Avenu étoit en Castille, endementiers que le plus fort des armes couroit, et que chevaliers et écuyers chevauchoient, et que les Anglois tenoient les champs, que messire Boucicaut, l’ains-né des deux frères, tenant aussi les champs, avoit envoyé, par un héraut, requerre armes à faire, de trois courses de glaive à cheval, de trois coups d’épée, de trois coups de dague, de trois coups de hache, et toujours à cheval, à messire Jean d’Aubrecicourt. Le chevalier lui avoit accordé liement, et l’avoit depuis demandé en plusieurs lieux, mais messire Boucicaut ne s’étoit point trait avant. Je ne sais pas pourquoi ni à quoi il étoit demeuré. Je ne dis mie, ni ne veuil dire, que messire Boucicaut ne soit chevalier bon assez pour faire tel parti d’armes, ou plus grandes comme celles étoient. Quand messire Jean d’Aubrecicourt fut venu à Bayonne en la compagnie de messire Jean de Hollande, si comme vous avez ouï, il eut plusieurs imaginations sur ces besognes ; et lui sembloit qu’honorablement il ne pouvoit partir des frontières de par-de-là, au cas qu’il étoit requis et appelé de faire armes, et qu’il les avoit acceptées sans les achever ; et pourroient les François dire, s’il retournoit en Angleterre, qu’il s’en seroit allé mal duement. Si se conseilla à ses compagnons, et par espécial à messire Jean de Hollande, quelle chose en étoit bonne à faire. Conseillé fut qu’il prît le chemin de France ; il avoit bon sauf conduit pour passer parmi le royaume de France, que le duc de Bourbon, à la prière de messire François d’Aubrecicourt, son cousin germain, lequel avoit été et étoit avec le duc de Bourbon, lui avoit impetré et fait avoir du roi, et s’en vînt à Paris, et demandât là messire Boucicaut. Espoir en orroit-il nouvelles sur son chemin ou à Paris ; et parmi tant il seroit excusé. Ce conseil tint et crut le chevalier ; et se mit à chemin ; et entra au pays de Béarn, par le pays des Basques ; et vint à Ortais ; et là trouva le comte de Foix, qui lui fît bonne chère et le tint de-lez lui ; et au départir il lui donna deux cens florins et un moult bel roncin. Si se départit messire Jean d’Aubrecicourt du comte de Foix ; et chevaucha tout le pays de Béarn ; et entra en Bigorre, et puis en Toulousain, et puis en Carcassonnois.

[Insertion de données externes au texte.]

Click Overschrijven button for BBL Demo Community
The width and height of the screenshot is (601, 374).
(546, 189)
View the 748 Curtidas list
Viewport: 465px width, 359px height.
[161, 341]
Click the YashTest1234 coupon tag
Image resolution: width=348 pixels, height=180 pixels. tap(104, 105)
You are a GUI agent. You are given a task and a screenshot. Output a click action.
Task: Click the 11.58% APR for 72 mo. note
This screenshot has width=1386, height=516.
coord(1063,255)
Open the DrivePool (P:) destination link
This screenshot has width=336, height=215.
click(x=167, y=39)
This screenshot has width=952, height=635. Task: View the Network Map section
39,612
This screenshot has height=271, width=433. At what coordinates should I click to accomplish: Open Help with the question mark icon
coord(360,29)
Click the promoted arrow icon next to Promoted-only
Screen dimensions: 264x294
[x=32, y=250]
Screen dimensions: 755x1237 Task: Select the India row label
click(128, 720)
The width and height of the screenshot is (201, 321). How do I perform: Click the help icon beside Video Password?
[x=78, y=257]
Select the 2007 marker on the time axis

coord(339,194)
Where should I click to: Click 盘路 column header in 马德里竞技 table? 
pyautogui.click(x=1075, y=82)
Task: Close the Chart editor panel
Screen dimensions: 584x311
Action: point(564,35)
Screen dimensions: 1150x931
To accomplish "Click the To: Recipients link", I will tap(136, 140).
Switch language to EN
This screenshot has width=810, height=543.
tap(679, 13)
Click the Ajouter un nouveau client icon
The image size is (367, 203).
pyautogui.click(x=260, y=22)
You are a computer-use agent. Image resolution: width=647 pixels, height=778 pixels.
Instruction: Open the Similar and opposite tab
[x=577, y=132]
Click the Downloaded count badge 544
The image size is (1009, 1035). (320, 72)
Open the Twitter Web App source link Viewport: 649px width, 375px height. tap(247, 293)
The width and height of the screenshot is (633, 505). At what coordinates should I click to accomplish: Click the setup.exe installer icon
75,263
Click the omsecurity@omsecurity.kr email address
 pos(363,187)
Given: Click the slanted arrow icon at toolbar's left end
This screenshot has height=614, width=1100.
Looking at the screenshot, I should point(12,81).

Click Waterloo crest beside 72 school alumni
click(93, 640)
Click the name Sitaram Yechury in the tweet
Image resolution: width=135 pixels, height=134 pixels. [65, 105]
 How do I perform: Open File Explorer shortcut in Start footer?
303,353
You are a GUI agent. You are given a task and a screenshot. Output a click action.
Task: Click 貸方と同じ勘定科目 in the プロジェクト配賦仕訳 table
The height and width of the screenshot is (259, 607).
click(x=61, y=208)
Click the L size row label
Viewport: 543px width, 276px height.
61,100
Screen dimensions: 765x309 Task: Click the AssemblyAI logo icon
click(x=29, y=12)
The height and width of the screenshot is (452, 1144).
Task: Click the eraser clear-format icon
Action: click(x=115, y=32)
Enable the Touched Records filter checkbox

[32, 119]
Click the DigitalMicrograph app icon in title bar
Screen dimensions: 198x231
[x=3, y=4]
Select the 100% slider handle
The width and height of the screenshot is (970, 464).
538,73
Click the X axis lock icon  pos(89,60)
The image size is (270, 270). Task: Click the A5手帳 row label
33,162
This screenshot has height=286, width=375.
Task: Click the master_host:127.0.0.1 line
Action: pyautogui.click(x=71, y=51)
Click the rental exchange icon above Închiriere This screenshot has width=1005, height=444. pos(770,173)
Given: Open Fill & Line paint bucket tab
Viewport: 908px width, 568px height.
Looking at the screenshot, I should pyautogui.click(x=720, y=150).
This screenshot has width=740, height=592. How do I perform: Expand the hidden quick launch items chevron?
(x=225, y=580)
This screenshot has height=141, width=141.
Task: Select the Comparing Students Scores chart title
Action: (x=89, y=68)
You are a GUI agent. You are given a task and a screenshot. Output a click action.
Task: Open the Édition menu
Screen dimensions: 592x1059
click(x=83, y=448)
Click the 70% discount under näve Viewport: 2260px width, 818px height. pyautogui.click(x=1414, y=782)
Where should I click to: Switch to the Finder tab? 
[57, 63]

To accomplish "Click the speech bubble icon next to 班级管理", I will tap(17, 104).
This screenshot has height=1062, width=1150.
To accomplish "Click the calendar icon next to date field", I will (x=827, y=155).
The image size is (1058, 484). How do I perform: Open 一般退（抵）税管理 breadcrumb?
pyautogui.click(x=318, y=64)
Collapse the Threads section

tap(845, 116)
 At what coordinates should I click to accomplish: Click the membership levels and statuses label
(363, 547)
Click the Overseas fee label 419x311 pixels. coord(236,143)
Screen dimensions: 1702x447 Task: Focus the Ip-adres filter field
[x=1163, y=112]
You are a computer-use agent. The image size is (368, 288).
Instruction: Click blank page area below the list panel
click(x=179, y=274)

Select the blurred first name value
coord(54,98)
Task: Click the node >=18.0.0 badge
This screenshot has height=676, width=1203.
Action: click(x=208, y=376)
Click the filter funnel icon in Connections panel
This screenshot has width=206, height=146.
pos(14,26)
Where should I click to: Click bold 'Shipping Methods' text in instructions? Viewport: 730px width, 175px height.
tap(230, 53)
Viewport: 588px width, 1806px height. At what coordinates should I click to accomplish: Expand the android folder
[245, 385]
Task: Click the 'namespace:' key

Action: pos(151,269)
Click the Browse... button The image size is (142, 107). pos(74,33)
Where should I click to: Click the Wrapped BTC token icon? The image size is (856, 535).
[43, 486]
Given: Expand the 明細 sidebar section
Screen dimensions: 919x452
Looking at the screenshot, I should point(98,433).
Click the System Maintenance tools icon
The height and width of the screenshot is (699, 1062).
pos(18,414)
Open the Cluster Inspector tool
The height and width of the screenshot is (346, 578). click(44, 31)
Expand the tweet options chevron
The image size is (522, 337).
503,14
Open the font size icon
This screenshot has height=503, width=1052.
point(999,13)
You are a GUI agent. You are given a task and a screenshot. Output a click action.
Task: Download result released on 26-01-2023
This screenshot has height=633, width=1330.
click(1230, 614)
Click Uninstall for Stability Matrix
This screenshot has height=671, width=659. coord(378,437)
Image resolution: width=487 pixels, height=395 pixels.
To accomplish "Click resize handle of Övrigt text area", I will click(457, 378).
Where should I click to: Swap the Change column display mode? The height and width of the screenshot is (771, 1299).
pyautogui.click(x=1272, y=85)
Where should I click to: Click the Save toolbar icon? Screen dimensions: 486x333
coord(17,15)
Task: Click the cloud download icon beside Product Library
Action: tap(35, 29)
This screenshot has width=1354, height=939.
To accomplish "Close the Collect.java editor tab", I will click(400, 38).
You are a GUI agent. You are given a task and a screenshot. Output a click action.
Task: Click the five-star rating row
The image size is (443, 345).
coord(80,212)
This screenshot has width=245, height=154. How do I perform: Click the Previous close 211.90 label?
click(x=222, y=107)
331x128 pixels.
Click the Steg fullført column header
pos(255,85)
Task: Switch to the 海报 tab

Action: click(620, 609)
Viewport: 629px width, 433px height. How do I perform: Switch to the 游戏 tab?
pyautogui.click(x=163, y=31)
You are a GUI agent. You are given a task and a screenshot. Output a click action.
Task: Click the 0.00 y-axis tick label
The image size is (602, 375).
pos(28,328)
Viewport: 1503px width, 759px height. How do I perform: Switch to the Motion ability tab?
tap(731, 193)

En sa compagnie étoit Guillaume de Soumain, et autres écuyers de Hainaut, qui retournoient en leurs pays. Tant exploitèrent qu’ils vinrent à Paris. Pour ces jours le roi de France étoit en Normandie ; et messire Boucicaut, si comme il lui fut dit, étoit en Arragon. Messire Jean d’Aubrecicourt, pour lui acquitter, se présenta à aucuns hauts barons de France qui étoient à Paris ; et, quand il eut séjourné huit jours, et il se fut rafreschi, il se départit et se mit au chemin ; et fit tant par ses journées, qu’il vint à Calais ; et ceux de Hainaut retournèrent en Hainaut. Ainsi par plusieurs membres se dérompit celle armée d’Espaigne et de Portingal.

  1. Zamora.
  2. Chymwell.
  3. Froissart n’ayant pas donné de prénom à ce chevalier, je ne puis le reconnaître d’une manière précise dans les trois listes des chevaliers de la suite du duc de Lancastre données par Rymer à l’année 1386.
  4. Bradestan.
  5. Je ne trouve entre Najarra et Logrogno aucun lieu dont le nom ressemble à Paviers.